Barilla crea a Parma il Mulino delle Api, con oltre 600mila insetti

Vicino al suo stabilimento in provincia di Parma Barilla ha creato un apiario per dare rifugio a circa 600mila esemplari.

Imprenditrice agricola con mulino delle api installato nei pressi del campo di frumento tenero di Adria (Rovigo) 001

Barilla ha creato a Pedrignano, in provincia di Parma, il Mulino delle Api, un apiario che ospita circa 600mila esemplari dei preziosi insetti impollinatori.

Il Mulino delle Api – chiamato così in onore del Mulino Bianco – è una sorta di rifugio per le api la cui tutela, come sappiamo, è fondamentale per la sopravvivenza della biodiversità naturale. Gli insetti impollinatori però sono invece messi a rischio dal cambiamento climatico, dalle pratiche agricole intensive e dalla crscente urbanizzazione, così Barilla ha pensato a un progetto per salvaguardarle e gli ha dato una casa proprio presso uno dei suoi stabilimenti più storici.

Un progetto , pensato per il territorio italiano e ideato per offrire un rifugio alle api solitarie e agli altri insetti impollinatori.

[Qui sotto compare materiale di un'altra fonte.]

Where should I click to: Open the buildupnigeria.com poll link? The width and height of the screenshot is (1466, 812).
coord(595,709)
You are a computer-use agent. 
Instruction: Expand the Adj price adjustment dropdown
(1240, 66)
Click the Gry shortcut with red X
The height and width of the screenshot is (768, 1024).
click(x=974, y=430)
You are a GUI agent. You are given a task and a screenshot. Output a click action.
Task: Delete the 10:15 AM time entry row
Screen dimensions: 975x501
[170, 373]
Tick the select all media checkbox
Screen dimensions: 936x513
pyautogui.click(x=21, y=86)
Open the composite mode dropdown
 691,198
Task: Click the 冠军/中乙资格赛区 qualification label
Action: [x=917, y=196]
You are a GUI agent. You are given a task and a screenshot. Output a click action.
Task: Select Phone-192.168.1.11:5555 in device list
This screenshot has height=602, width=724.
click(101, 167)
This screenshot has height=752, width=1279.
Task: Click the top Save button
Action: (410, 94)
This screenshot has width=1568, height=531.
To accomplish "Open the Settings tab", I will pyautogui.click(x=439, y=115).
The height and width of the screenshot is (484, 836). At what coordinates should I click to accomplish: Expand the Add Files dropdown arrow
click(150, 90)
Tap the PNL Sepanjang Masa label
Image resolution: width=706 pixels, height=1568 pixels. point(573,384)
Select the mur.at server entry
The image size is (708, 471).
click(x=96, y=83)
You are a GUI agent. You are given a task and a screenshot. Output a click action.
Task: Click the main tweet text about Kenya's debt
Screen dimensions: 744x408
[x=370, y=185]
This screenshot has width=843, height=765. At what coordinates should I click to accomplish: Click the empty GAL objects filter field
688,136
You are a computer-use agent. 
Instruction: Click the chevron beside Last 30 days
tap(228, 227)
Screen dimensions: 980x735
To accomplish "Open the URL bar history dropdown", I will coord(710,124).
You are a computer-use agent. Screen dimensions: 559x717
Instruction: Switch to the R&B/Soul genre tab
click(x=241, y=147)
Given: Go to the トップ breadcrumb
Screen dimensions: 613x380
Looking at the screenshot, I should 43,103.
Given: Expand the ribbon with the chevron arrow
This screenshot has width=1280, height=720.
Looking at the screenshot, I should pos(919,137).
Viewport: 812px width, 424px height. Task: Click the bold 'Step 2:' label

Le api sono responsabili del 88% dell’impollinazione delle specie vegetali del nostro Pianeta.

Considerando le sole api selvatiche, si tratta di un vero e proprio esercito di oltre 20.000 specie di animali che insieme garantiscono l’impollinazione dei fiori da cui dipende il 35% della produzione agricola mondiale, con un valore economico stimato ogni anno di oltre 153 miliardi di euro a livello globale e 22 miliardi di euro in Europa (dati IPBES 2017).

Quello di Barilla è un progetto in crescita, che entra nel filone di iniziative a sostegno dell’ambiente locale: sulla stessa linea, per esempio, c’era stato il progetto “Carta del Mulino”, con cui l’azienda aveva installato circa 300 “Mulini delle api”, delle vere e proprie casette dove i preziosi insetti impollinatori possono nidificare e riprodursi, realizzate in prossimità dei “Fiori del Mulino”, i campi dell’azienda in cui il 3% della superficie viene riservato ai fiori, in miscele utili a favorire la proliferazione degli insetti impollinatori.